▶ Dataset excerpts
───
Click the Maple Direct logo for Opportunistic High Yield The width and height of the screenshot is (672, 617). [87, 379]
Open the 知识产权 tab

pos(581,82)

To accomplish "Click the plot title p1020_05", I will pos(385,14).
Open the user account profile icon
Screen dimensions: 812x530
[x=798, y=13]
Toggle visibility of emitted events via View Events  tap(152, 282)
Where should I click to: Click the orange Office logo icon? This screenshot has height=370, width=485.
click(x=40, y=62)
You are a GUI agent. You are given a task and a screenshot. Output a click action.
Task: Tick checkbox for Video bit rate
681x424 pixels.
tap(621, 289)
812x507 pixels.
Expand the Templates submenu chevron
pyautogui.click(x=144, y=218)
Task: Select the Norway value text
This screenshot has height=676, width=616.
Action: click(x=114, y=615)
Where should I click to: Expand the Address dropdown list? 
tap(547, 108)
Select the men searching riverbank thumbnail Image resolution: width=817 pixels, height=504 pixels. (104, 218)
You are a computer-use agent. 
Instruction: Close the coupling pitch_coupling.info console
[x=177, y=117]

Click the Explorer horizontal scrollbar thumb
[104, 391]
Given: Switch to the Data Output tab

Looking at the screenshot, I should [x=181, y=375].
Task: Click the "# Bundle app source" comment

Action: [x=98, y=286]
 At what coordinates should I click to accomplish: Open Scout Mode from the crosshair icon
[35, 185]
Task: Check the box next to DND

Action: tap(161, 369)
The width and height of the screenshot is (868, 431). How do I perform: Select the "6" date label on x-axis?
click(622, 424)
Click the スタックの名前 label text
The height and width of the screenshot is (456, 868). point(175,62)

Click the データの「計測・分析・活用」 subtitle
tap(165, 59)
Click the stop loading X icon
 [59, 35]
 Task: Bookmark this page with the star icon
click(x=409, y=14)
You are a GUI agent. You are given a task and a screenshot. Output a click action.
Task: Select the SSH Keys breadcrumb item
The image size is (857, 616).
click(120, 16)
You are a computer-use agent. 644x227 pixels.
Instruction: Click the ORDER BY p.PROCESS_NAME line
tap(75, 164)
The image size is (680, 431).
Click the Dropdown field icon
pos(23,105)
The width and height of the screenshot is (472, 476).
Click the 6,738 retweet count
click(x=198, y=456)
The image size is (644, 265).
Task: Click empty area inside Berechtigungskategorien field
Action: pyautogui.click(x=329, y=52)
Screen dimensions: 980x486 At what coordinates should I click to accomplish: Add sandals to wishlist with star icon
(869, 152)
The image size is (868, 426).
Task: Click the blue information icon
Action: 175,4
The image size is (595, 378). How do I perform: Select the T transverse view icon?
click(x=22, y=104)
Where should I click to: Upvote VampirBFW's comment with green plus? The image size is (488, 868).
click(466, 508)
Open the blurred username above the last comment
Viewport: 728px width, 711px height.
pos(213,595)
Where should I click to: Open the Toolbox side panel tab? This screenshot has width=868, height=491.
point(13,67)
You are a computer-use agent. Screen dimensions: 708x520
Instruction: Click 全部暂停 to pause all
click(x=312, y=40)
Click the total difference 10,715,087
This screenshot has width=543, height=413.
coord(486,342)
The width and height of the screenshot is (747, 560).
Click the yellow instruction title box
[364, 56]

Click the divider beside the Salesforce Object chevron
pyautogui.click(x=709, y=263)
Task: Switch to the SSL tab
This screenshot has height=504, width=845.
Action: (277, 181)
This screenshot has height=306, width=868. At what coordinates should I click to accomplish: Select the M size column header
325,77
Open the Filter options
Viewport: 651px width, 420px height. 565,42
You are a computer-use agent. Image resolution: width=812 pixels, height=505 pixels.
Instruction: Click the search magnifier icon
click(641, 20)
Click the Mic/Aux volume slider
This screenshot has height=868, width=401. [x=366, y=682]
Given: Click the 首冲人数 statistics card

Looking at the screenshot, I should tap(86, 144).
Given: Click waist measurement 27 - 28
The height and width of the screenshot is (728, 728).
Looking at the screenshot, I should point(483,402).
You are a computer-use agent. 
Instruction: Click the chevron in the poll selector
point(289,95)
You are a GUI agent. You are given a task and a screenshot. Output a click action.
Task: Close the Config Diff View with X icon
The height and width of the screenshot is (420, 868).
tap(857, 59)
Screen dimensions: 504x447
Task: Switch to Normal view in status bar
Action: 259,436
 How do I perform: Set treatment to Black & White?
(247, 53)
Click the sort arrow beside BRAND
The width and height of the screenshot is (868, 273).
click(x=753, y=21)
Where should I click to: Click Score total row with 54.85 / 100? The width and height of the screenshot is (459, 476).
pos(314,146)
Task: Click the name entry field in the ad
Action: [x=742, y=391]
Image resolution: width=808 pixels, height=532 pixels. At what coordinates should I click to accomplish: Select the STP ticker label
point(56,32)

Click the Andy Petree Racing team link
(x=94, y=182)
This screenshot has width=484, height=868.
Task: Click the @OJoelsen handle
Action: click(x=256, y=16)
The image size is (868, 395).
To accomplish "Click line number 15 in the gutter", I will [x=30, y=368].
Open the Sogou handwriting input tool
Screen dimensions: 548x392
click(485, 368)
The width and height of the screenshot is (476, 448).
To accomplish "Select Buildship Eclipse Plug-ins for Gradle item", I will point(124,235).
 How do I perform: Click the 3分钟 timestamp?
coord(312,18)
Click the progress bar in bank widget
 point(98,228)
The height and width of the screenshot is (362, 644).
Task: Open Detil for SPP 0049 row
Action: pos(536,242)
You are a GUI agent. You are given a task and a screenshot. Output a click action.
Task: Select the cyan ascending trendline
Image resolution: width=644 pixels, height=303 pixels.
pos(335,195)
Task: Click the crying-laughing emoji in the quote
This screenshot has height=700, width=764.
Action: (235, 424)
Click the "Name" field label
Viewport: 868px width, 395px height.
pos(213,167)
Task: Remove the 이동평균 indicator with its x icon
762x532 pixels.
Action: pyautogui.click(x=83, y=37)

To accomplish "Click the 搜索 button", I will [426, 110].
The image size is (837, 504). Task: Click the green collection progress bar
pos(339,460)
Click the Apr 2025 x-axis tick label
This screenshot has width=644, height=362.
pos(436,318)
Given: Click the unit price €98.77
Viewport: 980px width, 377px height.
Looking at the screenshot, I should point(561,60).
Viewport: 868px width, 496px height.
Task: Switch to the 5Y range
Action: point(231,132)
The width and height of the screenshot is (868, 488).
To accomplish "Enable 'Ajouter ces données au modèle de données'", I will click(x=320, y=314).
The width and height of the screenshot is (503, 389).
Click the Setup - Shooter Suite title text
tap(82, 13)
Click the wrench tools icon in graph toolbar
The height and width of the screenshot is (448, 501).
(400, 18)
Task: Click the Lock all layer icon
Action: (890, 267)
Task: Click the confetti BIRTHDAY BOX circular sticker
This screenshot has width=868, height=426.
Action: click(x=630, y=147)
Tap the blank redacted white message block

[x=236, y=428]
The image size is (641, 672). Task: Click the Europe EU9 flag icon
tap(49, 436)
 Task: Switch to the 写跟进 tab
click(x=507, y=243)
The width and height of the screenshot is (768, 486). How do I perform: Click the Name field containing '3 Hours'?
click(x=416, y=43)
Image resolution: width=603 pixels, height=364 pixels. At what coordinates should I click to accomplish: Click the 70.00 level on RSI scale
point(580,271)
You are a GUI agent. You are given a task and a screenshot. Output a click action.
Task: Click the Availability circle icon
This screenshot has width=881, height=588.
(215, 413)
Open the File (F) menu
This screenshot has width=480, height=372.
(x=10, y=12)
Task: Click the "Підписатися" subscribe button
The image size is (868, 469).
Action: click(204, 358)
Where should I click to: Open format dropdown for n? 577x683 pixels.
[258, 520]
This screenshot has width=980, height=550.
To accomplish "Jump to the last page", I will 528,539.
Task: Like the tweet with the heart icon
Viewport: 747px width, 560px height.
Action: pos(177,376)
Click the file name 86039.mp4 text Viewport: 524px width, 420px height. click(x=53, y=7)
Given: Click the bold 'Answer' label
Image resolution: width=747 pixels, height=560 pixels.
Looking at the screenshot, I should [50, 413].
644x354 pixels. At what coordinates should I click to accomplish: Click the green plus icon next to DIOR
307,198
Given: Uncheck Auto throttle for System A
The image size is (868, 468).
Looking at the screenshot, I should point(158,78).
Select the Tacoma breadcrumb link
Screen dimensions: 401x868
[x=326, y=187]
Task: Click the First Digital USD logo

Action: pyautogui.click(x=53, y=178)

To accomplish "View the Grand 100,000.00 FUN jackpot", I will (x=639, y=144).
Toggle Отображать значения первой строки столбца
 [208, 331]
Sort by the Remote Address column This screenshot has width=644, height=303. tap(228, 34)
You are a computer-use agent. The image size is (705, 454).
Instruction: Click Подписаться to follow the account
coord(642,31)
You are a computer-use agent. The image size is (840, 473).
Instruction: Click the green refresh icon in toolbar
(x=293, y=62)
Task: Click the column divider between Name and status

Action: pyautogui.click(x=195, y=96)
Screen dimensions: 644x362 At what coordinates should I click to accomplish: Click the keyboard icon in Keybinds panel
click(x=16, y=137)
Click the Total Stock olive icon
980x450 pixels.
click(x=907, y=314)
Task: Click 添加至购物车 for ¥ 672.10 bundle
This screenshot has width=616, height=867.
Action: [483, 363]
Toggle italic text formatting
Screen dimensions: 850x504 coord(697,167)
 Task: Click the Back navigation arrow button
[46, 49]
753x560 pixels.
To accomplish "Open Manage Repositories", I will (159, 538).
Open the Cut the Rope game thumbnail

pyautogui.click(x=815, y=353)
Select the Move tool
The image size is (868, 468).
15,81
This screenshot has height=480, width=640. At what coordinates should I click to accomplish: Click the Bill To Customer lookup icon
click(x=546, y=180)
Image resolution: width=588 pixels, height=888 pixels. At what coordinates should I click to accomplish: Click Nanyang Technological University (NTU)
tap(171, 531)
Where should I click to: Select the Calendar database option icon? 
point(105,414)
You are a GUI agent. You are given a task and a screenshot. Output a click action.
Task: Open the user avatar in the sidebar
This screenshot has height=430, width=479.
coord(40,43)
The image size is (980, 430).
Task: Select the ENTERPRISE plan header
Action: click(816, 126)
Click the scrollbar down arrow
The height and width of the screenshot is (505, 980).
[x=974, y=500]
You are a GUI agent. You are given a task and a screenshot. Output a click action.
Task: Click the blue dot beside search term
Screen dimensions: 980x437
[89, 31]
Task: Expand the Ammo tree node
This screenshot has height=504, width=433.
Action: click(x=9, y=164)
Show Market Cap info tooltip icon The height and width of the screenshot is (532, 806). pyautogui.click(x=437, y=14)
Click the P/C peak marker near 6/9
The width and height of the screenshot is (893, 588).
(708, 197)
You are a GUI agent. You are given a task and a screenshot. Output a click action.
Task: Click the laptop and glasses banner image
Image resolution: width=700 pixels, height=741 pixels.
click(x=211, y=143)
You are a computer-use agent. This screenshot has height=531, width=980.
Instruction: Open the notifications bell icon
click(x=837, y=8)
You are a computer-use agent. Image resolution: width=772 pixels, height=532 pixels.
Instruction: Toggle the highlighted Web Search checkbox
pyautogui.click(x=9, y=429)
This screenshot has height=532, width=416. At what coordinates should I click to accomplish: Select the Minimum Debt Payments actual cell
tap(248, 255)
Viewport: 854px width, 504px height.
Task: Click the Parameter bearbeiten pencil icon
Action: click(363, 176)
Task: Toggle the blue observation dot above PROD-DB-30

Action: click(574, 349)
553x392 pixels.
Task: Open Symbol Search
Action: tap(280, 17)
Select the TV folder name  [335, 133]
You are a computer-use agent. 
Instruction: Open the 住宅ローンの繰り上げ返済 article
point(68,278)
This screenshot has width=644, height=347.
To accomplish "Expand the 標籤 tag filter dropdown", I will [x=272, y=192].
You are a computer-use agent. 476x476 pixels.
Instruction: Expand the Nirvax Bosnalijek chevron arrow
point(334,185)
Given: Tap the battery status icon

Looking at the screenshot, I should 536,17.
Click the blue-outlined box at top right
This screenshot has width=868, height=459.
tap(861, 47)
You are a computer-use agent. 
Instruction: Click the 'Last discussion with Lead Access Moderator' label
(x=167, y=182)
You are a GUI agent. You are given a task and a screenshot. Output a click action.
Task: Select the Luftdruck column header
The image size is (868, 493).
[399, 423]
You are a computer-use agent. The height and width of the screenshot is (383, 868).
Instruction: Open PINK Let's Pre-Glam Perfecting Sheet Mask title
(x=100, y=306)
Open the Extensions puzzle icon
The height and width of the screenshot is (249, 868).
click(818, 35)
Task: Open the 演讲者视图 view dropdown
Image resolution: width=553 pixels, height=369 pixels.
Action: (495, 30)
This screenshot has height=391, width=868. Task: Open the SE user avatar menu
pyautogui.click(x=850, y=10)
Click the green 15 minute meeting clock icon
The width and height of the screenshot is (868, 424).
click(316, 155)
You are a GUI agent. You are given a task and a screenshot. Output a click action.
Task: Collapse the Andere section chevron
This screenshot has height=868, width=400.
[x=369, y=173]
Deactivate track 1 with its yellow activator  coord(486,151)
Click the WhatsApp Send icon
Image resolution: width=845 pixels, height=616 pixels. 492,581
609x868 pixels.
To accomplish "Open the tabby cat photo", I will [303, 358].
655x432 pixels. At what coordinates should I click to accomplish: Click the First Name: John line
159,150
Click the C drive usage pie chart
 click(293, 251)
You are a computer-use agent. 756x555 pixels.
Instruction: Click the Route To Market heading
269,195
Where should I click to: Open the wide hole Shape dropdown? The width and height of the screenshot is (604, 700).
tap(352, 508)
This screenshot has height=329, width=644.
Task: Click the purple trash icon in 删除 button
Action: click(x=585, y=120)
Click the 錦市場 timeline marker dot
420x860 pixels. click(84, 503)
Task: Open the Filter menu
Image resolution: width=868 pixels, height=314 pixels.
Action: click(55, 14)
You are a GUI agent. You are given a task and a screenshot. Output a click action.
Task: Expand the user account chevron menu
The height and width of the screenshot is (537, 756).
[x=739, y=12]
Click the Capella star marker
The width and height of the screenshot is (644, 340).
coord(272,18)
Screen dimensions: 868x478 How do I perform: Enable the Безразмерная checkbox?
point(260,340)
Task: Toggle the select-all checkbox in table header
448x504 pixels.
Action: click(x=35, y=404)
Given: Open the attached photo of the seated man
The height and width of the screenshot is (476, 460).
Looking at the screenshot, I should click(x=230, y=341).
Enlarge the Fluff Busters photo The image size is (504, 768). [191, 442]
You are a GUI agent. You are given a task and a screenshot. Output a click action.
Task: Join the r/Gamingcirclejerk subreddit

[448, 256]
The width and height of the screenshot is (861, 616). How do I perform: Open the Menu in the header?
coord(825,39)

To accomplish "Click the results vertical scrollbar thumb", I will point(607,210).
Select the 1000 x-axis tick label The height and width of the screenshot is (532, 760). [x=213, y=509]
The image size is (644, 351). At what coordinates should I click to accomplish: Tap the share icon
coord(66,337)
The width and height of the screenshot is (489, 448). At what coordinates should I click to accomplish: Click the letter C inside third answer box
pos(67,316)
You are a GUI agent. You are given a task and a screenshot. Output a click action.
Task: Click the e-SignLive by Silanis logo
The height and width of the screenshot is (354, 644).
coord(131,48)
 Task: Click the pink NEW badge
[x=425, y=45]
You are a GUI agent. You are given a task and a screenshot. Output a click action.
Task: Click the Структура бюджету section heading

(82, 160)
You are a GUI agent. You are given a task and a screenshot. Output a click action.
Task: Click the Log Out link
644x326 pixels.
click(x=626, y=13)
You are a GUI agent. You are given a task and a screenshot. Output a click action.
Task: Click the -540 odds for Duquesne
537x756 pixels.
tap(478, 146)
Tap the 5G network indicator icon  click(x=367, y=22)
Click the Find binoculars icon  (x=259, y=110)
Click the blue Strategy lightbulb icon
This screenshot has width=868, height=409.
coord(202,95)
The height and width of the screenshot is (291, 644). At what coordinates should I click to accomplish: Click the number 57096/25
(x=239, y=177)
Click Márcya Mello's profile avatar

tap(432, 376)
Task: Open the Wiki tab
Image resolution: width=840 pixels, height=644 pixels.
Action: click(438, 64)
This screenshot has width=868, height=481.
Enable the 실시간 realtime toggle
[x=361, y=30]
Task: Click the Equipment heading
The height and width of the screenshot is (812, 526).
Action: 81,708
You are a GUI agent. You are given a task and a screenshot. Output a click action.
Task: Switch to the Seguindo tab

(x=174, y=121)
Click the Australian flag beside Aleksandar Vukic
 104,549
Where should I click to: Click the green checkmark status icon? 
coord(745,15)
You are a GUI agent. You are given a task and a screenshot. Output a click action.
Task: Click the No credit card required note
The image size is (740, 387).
───
▶ What is being asked
Copy out, from the data above, every line holding the word "photo".

▶ Answer area
To accomplish "Open the tabby cat photo", I will [303, 358].
Given: Open the attached photo of the seated man
Enlarge the Fluff Busters photo The image size is (504, 768). [191, 442]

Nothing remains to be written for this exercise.